### Text extract
Category Archives: Baseball

Learning to Play Dice Baseball

double-six-diceMy father handed me the salt and pepper notebook and three chunky white dice, cubes with bold black concave circles called pips on each side. The dice were old, their white ivory yellowed with age, but they were heavy, substantial in a way that the dice that came with our Monopoly set weren’t.

Inside the notebook, each page was a hand-drawn baseball scorecard, rendered in my father’s elegant calligraphy, and filled in with the notes and marks he used for scoring a game. Beside each scored game was pasted that day’s yellowed newsprint box score from the New York Daily News, underneath the date the game was played.

My father explained to me that he’d come up with the idea for his dice baseball game when he was fifteen or sixteen. Obsessed with baseball, he figured out how often players walked, made hits, hit home runs, on average, and so he populated the possibilities of the dice rolls with the appropriate number of walks, hits and home runs, plus doubles, triples, ground outs and fly outs.

Here’s how the game worked:

First you rolled one die. A one or a four was a strike. A two or a five was a ball. A three told you to roll two dice. A six told you to roll three dice.

When you rolled two dice, the lower die always came first. So, the order from lowest to largest would go: 1-1, 1-2, 1-3, 1-4, 1-5, 1-6, 2-2, 2-3 and so on up to 6-6, for a total of 21 outcomes.

When you rolled three dice, again, the lower die always came first, then the next lowest, and then the highest. That added another 56 outcomes, for a total of 77. It certainly seemed like a lot more back in the day.

My dad could have stacked the game events up. Since batters make hits about 22 percent of the time, he could have made all but four of the two-dice rolls hits (22 percent of 77 is 17) and all the three-dice rolls outs, but he didn’t. Which made the game more fun, because there was a little suspense while looking up the result of many of the rolls.

### What is asked
[A] Answer these questions about the dice baseball text:
(i) Which newspaper were the pasted box scores taken from?
(ii) What did a roll of two or five on a single die count as?
(iii) How many outcomes were there when two dice were rolled?
[B] Rewrite the part of the dice baseball text between "When you rolled three" and "in the day.", inclusive, changing "highest" to "largest".
[C] Pick up the dice baseball text after its final sentence and keep writing.

Recorded data:
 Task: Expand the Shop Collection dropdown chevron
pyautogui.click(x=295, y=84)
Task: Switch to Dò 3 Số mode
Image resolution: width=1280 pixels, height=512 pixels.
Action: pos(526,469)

### Final answers
[A]
(i) The New York Daily News.
(ii) A ball.
(iii) 21.

[B]
When you rolled three dice, again, the lower die always came first, then the next lowest, and then the largest. That added another 56 outcomes, for a total of 77. It certainly seemed like a lot more back in the day.

[C]
While I quickly memorized the codes for home runs (66, 666, 256) and triples (111), other rolls weren’t clear until I found them on the game sheet. A roll of 126, for instance, meant turning the page over, scanning down the column, then, “Ouch, line out to third base, dang.” I would dutifully write the number 5 down in the appropriate box and move on to the next batter.

To play I would take the salt and pepper notebook from the shelf in my bedroom of our house in Smithtown New York. I’d pull the velvet bag of dice out of a drawer, and a pen and ruler from off the table. I would flop down on the floor in my room, onto the carpet by the bed, and carefully draw in the lines for the day’s scorecard, running the pen alongside the ruler. My lines were often but not always straight, usually parallel, but still somehow sloppy, so different from the fine work my dad had done back in his day.

The drawing of the lines took too much time, but there was no way around it. The game couldn’t start until the scorecard was ready. A few years later, I bought a real scorebook to record the game records, to make it easier. I’m not sure the scorebook was the cause, but my interest waned a short while later and that season was never completed.

I would consult the Long Island Press, our daily newspaper, for the lineups and probable pitchers that day, and enter the Mets lineup versus whatever team they were playing. This was what my father had done, in his bedroom in New Hyde Park, 20 years before, following the schedule of the New York Giants in 1944. He was older than I was, 16 years old and in high school, when he invented his dice baseball game, but I could only imagine him bent over the notebook, furiously rolling the die into a cardboard box sitting on the carpeted floor.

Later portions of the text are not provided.